# II Peter 1:4



## Peairtach (Jun 18, 2009)

What does the Apostle Peter mean by saying that God's people may become partakers of the _divine nature?_


----------



## chbrooking (Jun 18, 2009)

The Creator/creature distinction never goes away. 

I think the statement that immediately follows sheds a great deal of light on the matter. We have escaped the corruption in the world that springs from sinful desire. So I think this means we become partakers of the divine nature in the sense that we bear his image appropriately. God's nature is holy. We become partakers in holiness. That is not to say that we become holy AS God is holy. But it is to say that we become truly holy.


----------



## ADKing (Jun 18, 2009)

From the English Annotations...

"_you might be partakers of the divine nature_] Not of God's substance, which is incommunicable; but have excellent graces given us, whereby we are made like to God in wisdom and holiness, wherein the image of God, after which man was at first created, consists, Eph. 4.24; Col 3.10"


----------



## Contra_Mundum (Jun 18, 2009)

If you and I eat a *cherry croissant,* in effect we have "become partaker's" of the "pastry nature."

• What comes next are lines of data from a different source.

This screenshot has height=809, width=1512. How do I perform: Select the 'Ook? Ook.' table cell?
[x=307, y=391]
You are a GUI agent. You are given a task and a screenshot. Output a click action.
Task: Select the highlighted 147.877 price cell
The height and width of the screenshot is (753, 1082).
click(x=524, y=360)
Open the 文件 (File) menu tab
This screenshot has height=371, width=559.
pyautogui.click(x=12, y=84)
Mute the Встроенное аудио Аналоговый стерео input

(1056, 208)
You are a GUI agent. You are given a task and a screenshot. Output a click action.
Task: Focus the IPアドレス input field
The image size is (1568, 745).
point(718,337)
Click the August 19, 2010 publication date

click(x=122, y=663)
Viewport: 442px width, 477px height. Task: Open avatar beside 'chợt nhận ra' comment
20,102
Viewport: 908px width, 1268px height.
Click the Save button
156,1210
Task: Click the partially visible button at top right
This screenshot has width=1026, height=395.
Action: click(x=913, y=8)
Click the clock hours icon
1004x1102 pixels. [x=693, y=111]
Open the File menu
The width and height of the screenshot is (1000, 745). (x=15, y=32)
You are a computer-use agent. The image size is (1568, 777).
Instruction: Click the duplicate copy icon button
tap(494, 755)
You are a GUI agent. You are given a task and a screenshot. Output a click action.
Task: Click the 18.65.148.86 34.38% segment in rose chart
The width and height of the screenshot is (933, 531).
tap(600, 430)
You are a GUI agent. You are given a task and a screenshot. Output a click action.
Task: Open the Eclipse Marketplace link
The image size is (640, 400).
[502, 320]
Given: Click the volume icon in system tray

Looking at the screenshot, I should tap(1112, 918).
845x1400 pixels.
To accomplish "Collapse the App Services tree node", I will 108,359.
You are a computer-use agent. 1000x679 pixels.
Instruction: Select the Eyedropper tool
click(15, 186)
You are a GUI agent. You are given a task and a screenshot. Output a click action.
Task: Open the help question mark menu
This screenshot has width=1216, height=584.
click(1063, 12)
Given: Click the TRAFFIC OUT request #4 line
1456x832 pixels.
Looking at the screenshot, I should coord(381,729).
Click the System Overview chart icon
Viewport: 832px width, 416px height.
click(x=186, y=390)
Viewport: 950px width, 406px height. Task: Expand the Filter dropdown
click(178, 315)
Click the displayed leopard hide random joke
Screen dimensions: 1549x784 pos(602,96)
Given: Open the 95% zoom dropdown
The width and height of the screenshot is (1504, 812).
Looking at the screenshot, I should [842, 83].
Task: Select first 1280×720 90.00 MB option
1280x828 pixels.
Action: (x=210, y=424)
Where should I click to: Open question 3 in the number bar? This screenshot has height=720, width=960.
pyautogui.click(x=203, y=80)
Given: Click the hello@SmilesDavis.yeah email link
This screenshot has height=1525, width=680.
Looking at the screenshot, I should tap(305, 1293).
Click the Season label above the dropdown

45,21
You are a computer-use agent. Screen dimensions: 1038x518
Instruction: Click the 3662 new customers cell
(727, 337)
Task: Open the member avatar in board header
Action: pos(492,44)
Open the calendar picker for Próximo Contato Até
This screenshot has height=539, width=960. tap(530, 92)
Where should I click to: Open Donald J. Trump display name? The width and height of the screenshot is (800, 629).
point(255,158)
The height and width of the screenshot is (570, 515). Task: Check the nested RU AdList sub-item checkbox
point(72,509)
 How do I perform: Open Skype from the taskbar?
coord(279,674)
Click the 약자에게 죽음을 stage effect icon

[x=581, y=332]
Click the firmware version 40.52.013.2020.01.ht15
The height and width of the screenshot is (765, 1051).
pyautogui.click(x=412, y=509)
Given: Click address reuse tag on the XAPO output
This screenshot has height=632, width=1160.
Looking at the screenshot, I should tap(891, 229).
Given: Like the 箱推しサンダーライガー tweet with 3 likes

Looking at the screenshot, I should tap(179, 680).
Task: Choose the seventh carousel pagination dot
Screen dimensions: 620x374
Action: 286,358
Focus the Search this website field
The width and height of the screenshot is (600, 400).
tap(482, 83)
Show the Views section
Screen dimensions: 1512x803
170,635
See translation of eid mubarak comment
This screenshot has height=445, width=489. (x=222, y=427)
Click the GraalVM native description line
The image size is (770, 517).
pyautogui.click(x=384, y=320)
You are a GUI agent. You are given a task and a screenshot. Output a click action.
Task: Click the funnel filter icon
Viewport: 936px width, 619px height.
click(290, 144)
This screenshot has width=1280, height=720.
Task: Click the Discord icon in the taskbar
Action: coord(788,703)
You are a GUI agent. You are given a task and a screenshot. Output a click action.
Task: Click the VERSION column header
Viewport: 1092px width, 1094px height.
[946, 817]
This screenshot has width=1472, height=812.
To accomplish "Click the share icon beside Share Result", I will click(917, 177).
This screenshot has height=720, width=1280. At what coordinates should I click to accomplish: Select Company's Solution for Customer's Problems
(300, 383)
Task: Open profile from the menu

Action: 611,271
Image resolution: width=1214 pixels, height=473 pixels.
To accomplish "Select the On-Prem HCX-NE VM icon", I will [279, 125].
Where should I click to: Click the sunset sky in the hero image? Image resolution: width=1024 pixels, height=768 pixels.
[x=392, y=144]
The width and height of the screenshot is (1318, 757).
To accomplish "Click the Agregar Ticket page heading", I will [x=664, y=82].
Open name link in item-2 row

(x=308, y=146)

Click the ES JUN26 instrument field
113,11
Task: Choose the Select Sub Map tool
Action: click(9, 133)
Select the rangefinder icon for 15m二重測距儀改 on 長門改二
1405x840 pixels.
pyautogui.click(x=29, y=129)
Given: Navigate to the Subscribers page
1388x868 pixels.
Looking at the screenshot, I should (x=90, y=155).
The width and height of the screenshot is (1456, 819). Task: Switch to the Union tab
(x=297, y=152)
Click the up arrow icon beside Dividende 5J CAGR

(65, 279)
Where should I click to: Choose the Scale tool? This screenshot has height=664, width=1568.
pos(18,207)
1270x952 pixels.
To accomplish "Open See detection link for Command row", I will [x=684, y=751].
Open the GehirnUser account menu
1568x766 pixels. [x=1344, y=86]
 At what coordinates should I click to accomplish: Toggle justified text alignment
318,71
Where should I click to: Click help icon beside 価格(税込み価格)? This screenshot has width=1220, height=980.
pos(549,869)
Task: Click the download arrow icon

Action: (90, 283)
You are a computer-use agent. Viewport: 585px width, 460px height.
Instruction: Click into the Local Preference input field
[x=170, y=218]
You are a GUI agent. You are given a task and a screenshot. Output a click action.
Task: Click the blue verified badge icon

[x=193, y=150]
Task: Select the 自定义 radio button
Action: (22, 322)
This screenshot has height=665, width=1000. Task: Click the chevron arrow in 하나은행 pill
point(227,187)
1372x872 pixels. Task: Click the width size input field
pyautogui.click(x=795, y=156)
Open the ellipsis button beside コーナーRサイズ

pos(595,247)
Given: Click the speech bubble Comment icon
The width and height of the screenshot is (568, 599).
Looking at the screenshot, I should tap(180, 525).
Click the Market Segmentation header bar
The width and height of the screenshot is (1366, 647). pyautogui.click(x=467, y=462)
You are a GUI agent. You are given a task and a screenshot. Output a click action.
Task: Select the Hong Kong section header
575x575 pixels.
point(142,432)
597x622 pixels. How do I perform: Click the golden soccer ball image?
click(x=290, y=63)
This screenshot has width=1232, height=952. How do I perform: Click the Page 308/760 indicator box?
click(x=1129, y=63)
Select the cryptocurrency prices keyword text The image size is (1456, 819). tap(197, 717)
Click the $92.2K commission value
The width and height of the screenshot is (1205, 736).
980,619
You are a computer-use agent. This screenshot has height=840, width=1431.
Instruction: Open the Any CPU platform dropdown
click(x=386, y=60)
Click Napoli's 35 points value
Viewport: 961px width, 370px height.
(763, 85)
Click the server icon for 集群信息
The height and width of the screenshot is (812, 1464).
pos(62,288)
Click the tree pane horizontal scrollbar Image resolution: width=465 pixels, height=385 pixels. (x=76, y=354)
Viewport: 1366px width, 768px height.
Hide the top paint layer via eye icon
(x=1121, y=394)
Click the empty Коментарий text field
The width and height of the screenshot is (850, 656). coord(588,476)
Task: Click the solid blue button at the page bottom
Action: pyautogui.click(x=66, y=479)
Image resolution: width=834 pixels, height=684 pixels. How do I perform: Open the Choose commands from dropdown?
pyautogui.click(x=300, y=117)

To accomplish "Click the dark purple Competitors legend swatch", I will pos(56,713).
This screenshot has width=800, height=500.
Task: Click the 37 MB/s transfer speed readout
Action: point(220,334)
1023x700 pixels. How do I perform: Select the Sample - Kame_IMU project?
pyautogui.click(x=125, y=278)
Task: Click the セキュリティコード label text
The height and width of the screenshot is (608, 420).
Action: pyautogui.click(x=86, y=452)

I don't know about you, but while that "nature" does something to me (improves me, I'm sure), I certainly don't become a cherry croissant; neither do I now display the nature of a pastry--in pastry form. I may be more "flaky"  , or "Pillsbury-doughboy", but I haven't become literally what I ate.

In the same way, we partake of the divine nature--being united to Christ, nourished spiritually by him, transformed by him. But we don't turn into little gods.


----------



## Peairtach (Jun 19, 2009)

*Quote from contra Mundum*
_But we don't turn into little gods._

I thought as much. VG.


----------